When I started owning a home, I would leave one outside door open so my dog, or dogs, could come and go without disturbing me all the time. Jarvis was the biggest wanderer. Living in rural Northwestern Connecticut, he would roam for miles and be gone for hours. More than once, we got a call from a friend who lived about five miles away saying Jarvis was over there, playing with his dog, who happened to be Jarvis’s brother. Fine. He knew his way home, too.
And I’ve lost dogs before their time. Accidents. Sometimes with cars, sometimes with poisons like antifreeze. Queenie just vanished one day, that was the toughest of all because there was more anxiety in not knowing. It’s never easy and my initial, gut reaction every time is that’s it. No more dogs. No more heartbreaks. That would only last about two or three nights before I’d go puppy shopping.
Today, it’s different. Gracie and Joker have the run of the house and an 80 x 100-foot backyard to patrol, but they are never off the property without a leash. Except at the park, at sunup, most mornings, before the joggers are out. It makes my day, watching the sun rise and the dogs run. I’m not alone. The park is about 1,300 acres and often there a dozen dogs or more, running free. Not a leash in sight. Not on the dogs, anyway. Our town has a leash law, so all us owners carry leashes. Ironically, we wear them around our necks in case the nice policeman happens into the park.
Here, the dogs have the run of the wild.
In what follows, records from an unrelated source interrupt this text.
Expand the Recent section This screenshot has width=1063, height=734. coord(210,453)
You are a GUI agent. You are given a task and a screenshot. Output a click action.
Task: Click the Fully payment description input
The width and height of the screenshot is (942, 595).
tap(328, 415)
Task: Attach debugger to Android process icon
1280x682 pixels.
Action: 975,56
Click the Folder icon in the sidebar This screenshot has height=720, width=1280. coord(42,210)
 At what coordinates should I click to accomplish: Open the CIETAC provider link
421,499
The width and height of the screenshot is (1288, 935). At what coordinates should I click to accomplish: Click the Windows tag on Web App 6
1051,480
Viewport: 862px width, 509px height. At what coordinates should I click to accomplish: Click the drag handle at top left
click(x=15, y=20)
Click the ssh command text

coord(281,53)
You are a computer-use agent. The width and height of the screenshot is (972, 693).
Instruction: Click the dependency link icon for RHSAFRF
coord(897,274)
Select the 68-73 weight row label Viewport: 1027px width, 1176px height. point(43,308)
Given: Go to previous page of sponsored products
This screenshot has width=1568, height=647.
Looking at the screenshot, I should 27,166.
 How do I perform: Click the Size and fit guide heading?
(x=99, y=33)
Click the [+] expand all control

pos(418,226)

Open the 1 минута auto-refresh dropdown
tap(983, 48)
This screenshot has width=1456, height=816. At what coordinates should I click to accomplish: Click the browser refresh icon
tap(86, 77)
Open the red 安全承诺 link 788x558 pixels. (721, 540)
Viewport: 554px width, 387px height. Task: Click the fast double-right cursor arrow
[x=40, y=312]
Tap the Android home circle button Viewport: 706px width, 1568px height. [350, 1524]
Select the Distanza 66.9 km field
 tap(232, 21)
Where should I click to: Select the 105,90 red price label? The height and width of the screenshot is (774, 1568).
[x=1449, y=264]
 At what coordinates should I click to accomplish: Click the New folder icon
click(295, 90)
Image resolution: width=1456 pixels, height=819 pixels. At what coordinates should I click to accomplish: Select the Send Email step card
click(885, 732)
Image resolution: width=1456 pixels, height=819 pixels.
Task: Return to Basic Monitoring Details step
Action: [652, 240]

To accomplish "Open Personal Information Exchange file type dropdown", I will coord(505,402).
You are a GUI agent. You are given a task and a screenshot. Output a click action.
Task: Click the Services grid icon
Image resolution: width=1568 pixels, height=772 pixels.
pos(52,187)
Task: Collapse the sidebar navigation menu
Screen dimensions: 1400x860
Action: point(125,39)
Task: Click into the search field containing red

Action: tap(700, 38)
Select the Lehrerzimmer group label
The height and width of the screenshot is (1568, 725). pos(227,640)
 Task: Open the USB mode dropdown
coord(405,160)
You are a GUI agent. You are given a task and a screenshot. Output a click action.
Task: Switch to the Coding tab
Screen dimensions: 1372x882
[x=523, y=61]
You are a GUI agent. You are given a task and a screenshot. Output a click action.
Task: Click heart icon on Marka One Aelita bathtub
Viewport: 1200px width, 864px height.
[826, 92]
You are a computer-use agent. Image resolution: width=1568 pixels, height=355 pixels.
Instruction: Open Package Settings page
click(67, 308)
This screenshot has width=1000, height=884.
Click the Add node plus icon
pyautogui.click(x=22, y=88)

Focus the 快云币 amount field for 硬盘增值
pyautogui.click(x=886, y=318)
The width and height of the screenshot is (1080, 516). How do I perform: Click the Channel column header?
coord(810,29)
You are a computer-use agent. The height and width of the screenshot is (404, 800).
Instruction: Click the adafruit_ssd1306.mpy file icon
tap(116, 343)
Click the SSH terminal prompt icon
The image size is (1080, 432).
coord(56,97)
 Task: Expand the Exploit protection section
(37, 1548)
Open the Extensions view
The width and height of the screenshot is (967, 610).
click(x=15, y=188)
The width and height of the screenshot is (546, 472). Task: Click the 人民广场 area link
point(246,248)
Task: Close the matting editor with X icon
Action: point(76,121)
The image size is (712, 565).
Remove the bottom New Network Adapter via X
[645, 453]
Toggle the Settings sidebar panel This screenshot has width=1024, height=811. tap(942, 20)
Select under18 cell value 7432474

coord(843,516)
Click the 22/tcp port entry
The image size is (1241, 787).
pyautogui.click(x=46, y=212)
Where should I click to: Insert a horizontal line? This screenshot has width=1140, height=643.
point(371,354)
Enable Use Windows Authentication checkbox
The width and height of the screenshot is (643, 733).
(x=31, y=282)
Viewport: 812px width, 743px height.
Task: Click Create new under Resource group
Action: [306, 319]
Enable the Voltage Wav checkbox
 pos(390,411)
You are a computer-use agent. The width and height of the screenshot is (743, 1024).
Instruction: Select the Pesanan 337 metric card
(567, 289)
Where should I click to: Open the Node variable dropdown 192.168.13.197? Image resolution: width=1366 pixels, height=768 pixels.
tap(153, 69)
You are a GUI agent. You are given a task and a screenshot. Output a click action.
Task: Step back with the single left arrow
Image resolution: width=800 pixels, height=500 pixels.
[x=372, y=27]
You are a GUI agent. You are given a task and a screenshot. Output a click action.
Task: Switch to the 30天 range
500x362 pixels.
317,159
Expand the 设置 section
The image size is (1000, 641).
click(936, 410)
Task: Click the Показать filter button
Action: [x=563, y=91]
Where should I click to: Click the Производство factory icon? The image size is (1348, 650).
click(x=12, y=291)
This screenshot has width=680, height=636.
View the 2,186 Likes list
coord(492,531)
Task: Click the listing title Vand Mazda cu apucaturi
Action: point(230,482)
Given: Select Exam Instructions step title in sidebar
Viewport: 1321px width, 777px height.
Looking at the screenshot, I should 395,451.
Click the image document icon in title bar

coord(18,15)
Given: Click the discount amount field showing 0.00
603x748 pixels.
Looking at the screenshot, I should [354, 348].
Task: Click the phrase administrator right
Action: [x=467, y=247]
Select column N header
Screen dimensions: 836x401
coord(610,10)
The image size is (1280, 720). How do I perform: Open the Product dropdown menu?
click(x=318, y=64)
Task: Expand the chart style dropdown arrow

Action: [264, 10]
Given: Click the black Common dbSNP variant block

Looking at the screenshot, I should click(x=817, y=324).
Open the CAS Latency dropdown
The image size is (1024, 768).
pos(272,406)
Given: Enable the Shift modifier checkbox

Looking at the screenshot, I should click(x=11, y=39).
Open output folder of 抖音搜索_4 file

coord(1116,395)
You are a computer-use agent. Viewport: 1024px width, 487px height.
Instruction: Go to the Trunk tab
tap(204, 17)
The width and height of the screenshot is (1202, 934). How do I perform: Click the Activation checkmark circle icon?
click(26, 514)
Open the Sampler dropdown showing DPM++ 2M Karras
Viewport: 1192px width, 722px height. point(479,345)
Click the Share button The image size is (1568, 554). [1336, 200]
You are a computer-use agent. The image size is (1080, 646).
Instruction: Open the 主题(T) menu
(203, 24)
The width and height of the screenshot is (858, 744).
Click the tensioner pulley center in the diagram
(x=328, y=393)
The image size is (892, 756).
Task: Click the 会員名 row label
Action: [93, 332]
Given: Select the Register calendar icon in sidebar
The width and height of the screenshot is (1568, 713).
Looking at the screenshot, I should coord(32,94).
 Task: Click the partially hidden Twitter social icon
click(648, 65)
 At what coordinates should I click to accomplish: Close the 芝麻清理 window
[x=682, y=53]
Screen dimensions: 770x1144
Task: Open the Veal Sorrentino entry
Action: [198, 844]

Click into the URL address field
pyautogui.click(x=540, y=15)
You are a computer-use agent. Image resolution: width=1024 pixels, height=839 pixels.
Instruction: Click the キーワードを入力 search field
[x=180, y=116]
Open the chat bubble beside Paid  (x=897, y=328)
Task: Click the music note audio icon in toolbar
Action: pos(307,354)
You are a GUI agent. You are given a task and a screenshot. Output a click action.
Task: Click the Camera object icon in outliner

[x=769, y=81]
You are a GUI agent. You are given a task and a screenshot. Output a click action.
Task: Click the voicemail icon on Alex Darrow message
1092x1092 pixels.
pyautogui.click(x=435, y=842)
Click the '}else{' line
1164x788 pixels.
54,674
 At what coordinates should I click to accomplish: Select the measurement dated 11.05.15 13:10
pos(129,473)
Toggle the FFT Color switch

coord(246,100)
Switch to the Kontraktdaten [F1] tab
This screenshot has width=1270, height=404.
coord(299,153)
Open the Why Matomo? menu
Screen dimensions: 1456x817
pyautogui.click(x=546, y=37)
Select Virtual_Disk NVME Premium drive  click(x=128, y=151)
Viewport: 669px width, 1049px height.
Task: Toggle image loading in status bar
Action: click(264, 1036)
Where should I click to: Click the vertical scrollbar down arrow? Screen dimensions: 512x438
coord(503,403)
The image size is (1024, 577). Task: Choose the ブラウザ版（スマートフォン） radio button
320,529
There’s a river that runs through it, and a pond with ducks to chase, and lots of natural woods and brush to explore.
I know all the dogs’ names but their owner’s names I sometimes get confused. All the canines get along, from Nadia, the Great Dane, to Taco, the Chihuahua, they play and scout together or just ignore each other. There are very few fights. When they do get gnarly, we give them a few seconds to solve it on their own, and they usually do. I can’t remember the last time we had to break up a dog fight. Us owners get along, too, as long we stay away from politics. We’re a mix of nurses, lawyers, bikers, shop owners and retirees. Some of us get together a few times a year for pizza and beer, but, really, we all have very little in common aside from our love of dogs.
Lately, I’ve had three dogs home with me a few days a week, including my son’s Maltese – Shih Tzu mix, “Trixie.” She’s a 14-week old fluff ball who is still finding her legs. She hops more than runs and can walk a few steps on just her rears while begging with her fronts. Trixie is as cute as a button when she does this, and at just three pounds she’s not much bigger! Gracie and Joker are very careful around Trixie. Gracie has adopted a motherly attitude, wagging her tail playfully as Trixie tries to catch it, and she allows Trixie to climb all over her. Trixie may be small but her little teeth are sharp. When she gets too friendly with her mouth, Gracie lets her know it! Joker is afraid of her unless Trixie is in my lap. On the floor, Joker runs away whenever she approaches. Joker likes to roughhouse and I think she knows Trixie is too fragile for her usual antics. Joker’s the same way with all the puppies at the park, too, regardless of size. Funny how they know.
Trixie has her own bed but prefers to sleep on a human, on my shoulder to be accurate. While I’m watching TV, she’ll fall asleep and snore in my ear, which makes me laugh. My laughter wakes her up, then she licks my ear and falls back asleep, and it starts all over again.
If they don’t allow dogs in Heaven, then, when I die, I want to go where they go.